PASSAGE PROPOSÉ
----

Pendant trente ans, Farid Paya et les membres de son équipe n’ont cessé d’agir en faveur des autres: tout au long des saisons ils ont accueilli d’innombrables compagnies, de non moins nombreux artistes à qui ils ont offert le hall de leur théâtre pour exposer leurs œuvres, et ils ont travaillé sans relâche à la diffusion de la culture, à l’éveil des consciences et des cœurs par de multiples initiatives menées en partenariat avec des associations de quartier, des institutions – par exemple l’université Paris VII-Diderot. Tout cela en montant leurs propres créations, basées sur des textes classiques ou originaux mais reposant toujours sur une conception du théâtre où danse et chant ont une part essentielle dans la dramaturgie.

----

CONSIGNE
Imprimez en entier le passage sur Farid Paya et son équipe, sans y changer un seul mot.

DONNÉES FOURNIES
----

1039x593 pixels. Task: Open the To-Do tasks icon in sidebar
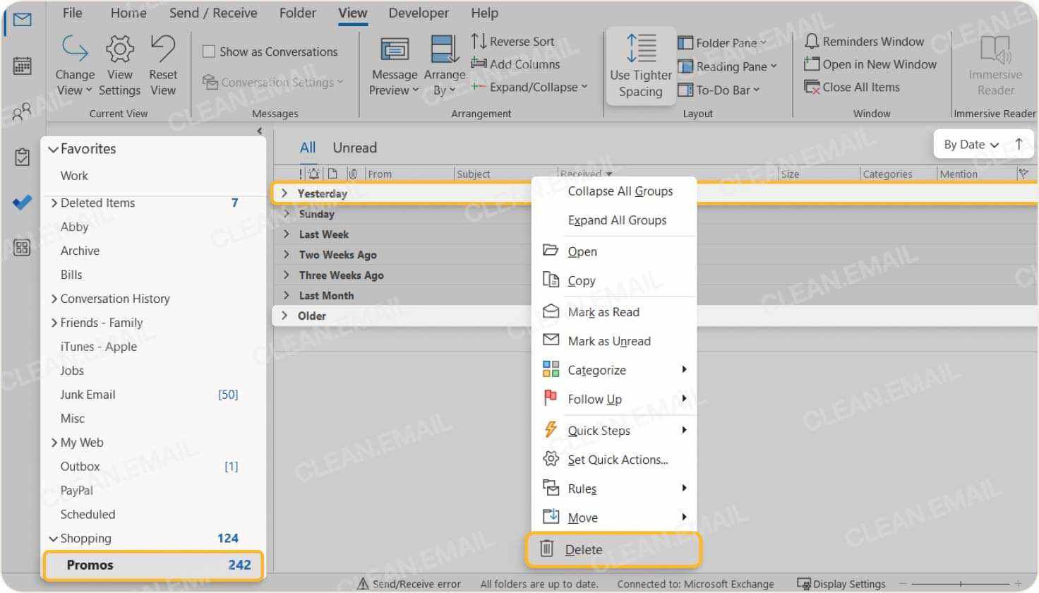tap(22, 157)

----

RÉPONSE CORRECTE
Pendant trente ans, Farid Paya et les membres de son équipe n’ont cessé d’agir en faveur des autres: tout au long des saisons ils ont accueilli d’innombrables compagnies, de non moins nombreux artistes à qui ils ont offert le hall de leur théâtre pour exposer leurs œuvres, et ils ont travaillé sans relâche à la diffusion de la culture, à l’éveil des consciences et des cœurs par de multiples initiatives menées en partenariat avec des associations de quartier, des institutions – par exemple l’université Paris VII-Diderot. Tout cela en montant leurs propres créations, basées sur des textes classiques ou originaux mais reposant toujours sur une conception du théâtre où danse et chant ont une part essentielle dans la dramaturgie.